Una visita guidata nella Shanghai della globalizzazione, tra passato remoto e futuro prossimo, insieme alla scrittrice Mian Mian; la videoarte impervia ma non scollata dalla storia di Marco Agostinelli; il jazz al femminile di Gabriella Morandi.
In attesa dei tre del concorso locarnese (Sciarra, Rondalli, De Lillo), la sezione Cineasti del presente continua a proporre video italiani a dimostrazione di una vitalità inattesa del digitale nelle sue diverse versioni, dal documentario televisivo alla manipolazione sperimentale dell’immagine.
Shanghai mon amour di Francesco Conversano & Nene Grignaffini, prodotto dalla loro Movie Movie e in onda il 4 settembre su Raitre, fa parte di una serie compatta di esplorazioni delle metropoli del mondo abitate e amate da romanzieri e saggisti. A Shanghai, capitale di un’occidentalizzazione contraddittoria e non proprio indolore, ci guida la trentenne che ha conquistato e scandalizzato l’editoria cinese con romanzi come La la la (da noi lo sta per pubblicare Einaudi) e Candy. Romanzi in gran parte autobiografici, dal linguaggio diretto e crudele, abitati da ragazze scandalose: il suo primo libro uscì in segreto a Hong Kong prima di arrivare sugli scaffali della Cina popolare scuotendola fino a diventare un cult giovanile.

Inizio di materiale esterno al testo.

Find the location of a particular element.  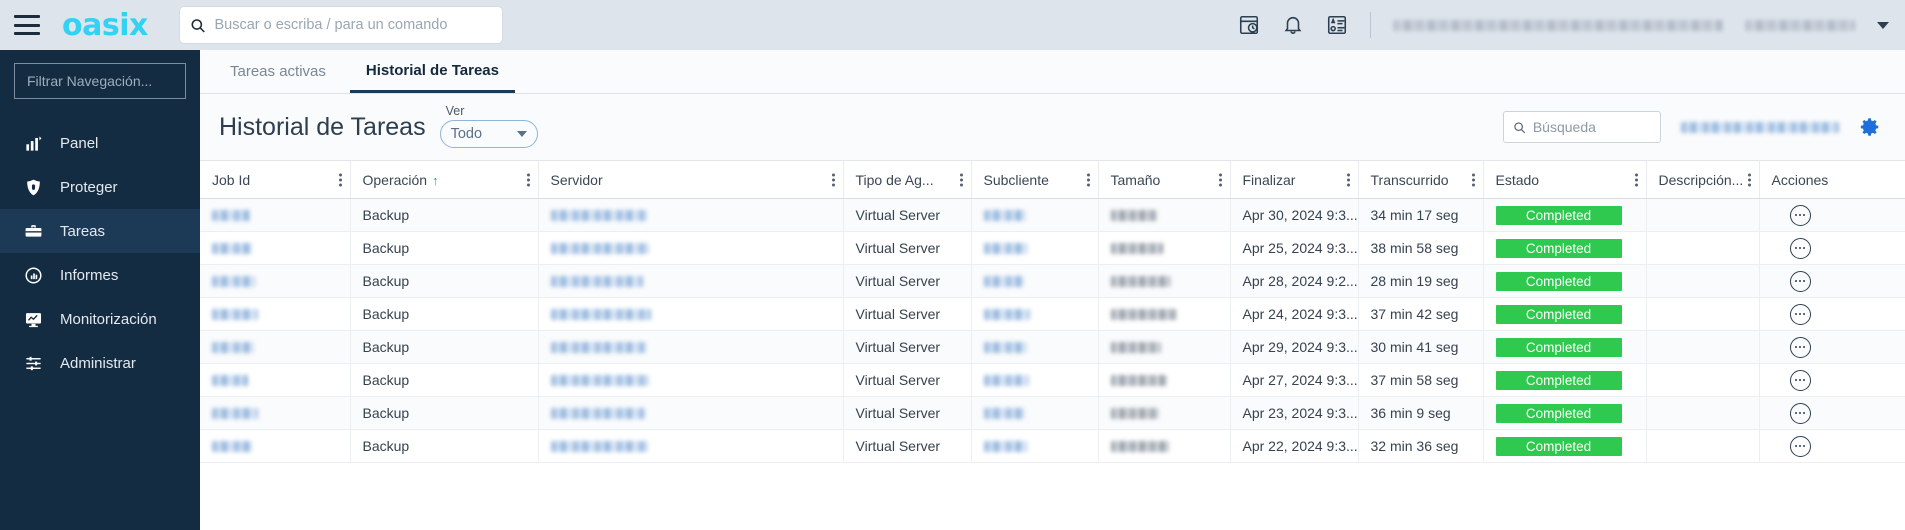

page-header: Historial de Tareas Ver Todo is located at coordinates (1052, 127).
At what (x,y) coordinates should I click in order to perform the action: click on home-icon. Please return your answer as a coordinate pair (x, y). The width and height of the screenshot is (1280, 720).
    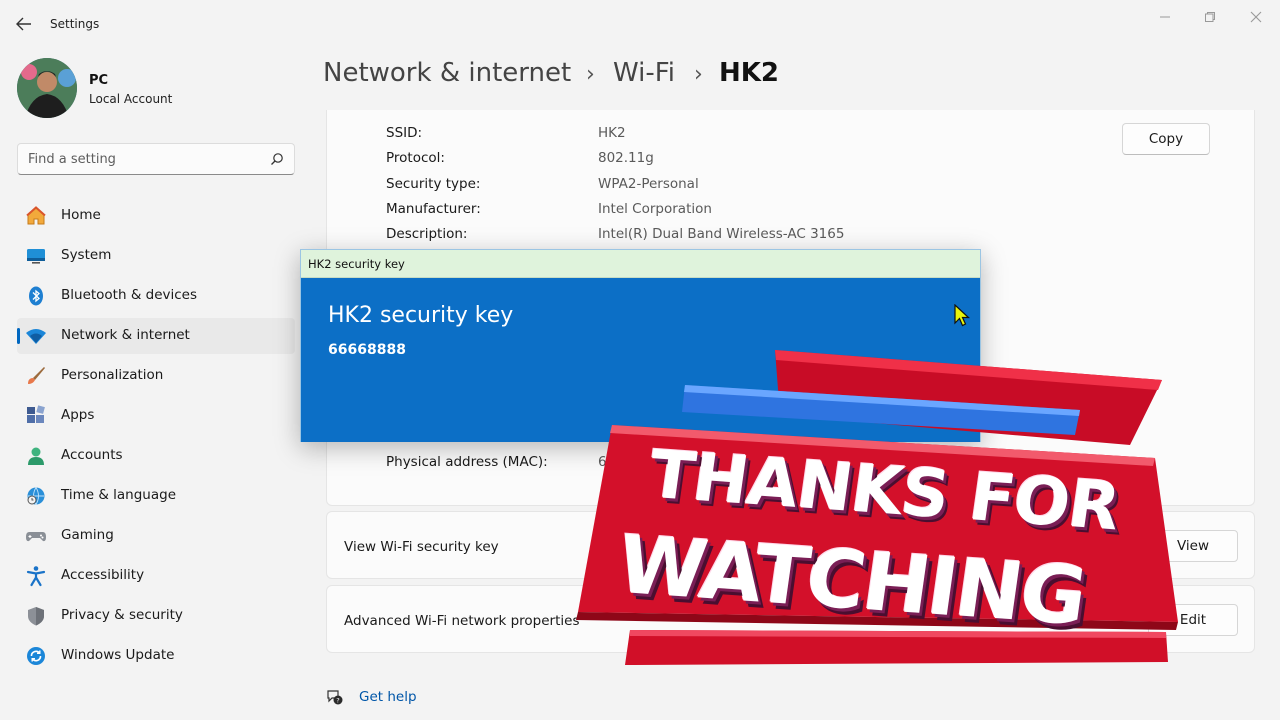
    Looking at the image, I should click on (36, 216).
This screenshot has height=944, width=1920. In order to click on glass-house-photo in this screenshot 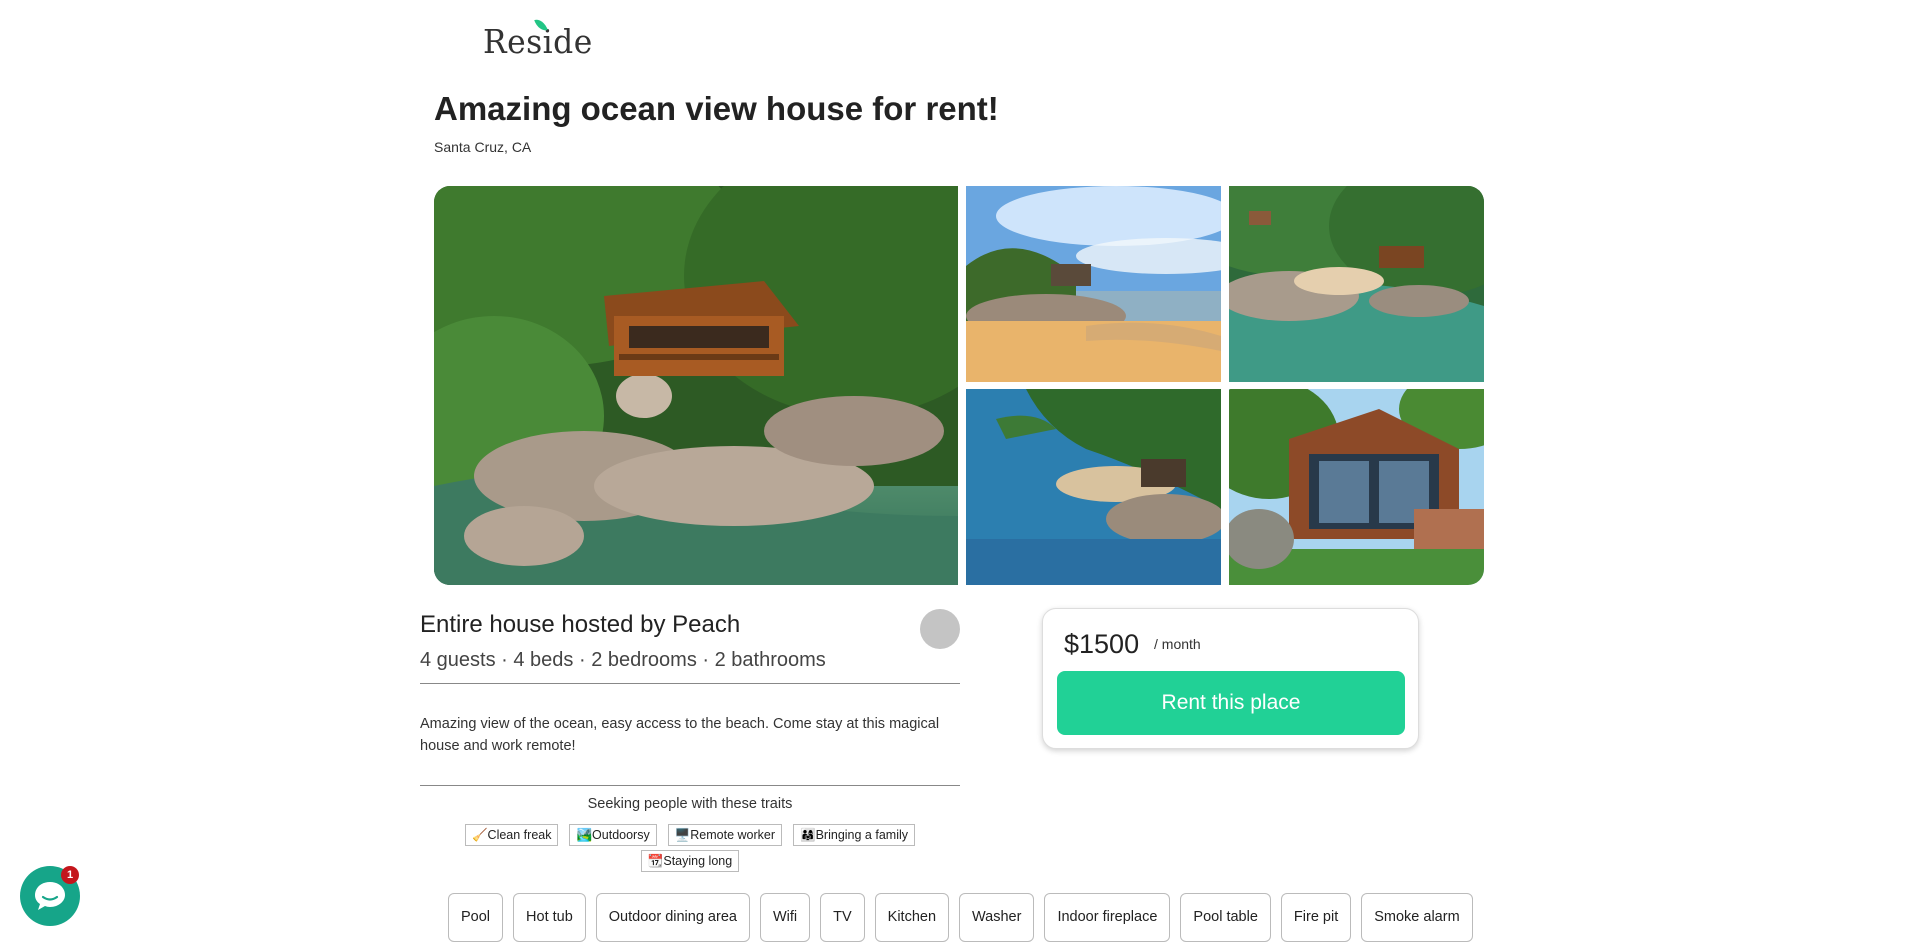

Conversano & Grignaffini seguono Mian Mian nelle notti della città, vanno a trovare i suoi amici – dj, artisti occidentali o giovanissimi pittori cinesi, galleristi e musicisti. Lei stessa, scappata di casa a 17 anni, confessa di aver fatto esperienze di ogni tipo: droghe, sesso casuale, molto rock, la voglia di somigliare ai coetanei americani, il culto per il look e l’apparenza, le atmosfere di un film come Millennium Mambo vissute dal vero, insomma. “È una generazione, quella di Mian Mian – dicono i due autori – che ha cancellato il passato e la memoria, che si è volontariamente sradicata”. Disturbante e fragile, è in certa misura la stessa generazione raccontata da un film hongkonghese del concorso, Conjugation dell’esordiente Tong Hiu Pak, nata nel 1970 a Pechino, autrice di una riflessione ellittica eppure molto politica sui fatti di Tien-an-Men e l’impatto che hanno avuto sui ragazzi cinesi anche nella vita dei sentimenti (l’amore fisico, una gravidanza interrotta sono mostrati nel film con grande coraggio, come eventi della quotidianità).
Sono donne fuori dall’ordinario per definizione anche le Jazzwomen di Gabriella Morandi, una bolognese già autrice del lungometraggio Le mosche in testa (1993) che ora vive a New York e che negli ultimi quattro anni ha raccolto testimonianze di musiciste leggendarie come Barbara Carroll, Abbey Lincoln, Jackie Cain, Dakota Stanton… Ne ha fatto un documentario già premiato al festival delle donne di Créteil (Parigi) che ripercorre una nottata newyorchese commentata sulle frequenze della WBGO dalla voce roca di Awilda Rivera. Si tratta di interviste alle protagoniste, ormai anziane, della scena musicale jazz-blues. “Donne che oggi hanno tra i 65 e i 75 anni e che hanno vissuto questa musica, territorio tradizionalmente maschile, sulla loro pelle, pagando in ristrettezze economiche, negli affetti e in amore, perdendo pezzi per strada ma salvando la loro integritàe la loro vocazione”, spiega l’autrice. Che insieme a Robert Richards e Francesco Pini, ha autoprodotto questo lavoro salvo poi incontrare un mecenate convinto in Alberto Masotti della Perla: “un bolognese che si è rivelato più femminista di me”. Adesso Jazzwomen è alla ricerca di un mercato televisivo, anche in Italia, con l’intenzione di farne una versione in due puntate per la tv, un cd e un libro; mentre Gabriella sta progettando il suo secondo lungometraggio.
Videoarte pura, infine, nei due lavori di Marco Agostinelli (vedi il sito). Cuore di cane rielabora in digitale 14 minuti di un vecchio film russo attraverso affascinanti sdoppiamenti e struggenti astrazioni; Nato, che trae materiale da un’irruzione illegale in una base militare abbandonata in Germania, rimette in discussione, in forma pittorica e astratta, la presunta scientificità da videogame delle guerre del Golfo e dei Balcani. Entrambi intensificati dalle musiche di Sakamoto, diventano riflessioni sul paesaggio umano/inumano del XX secolo.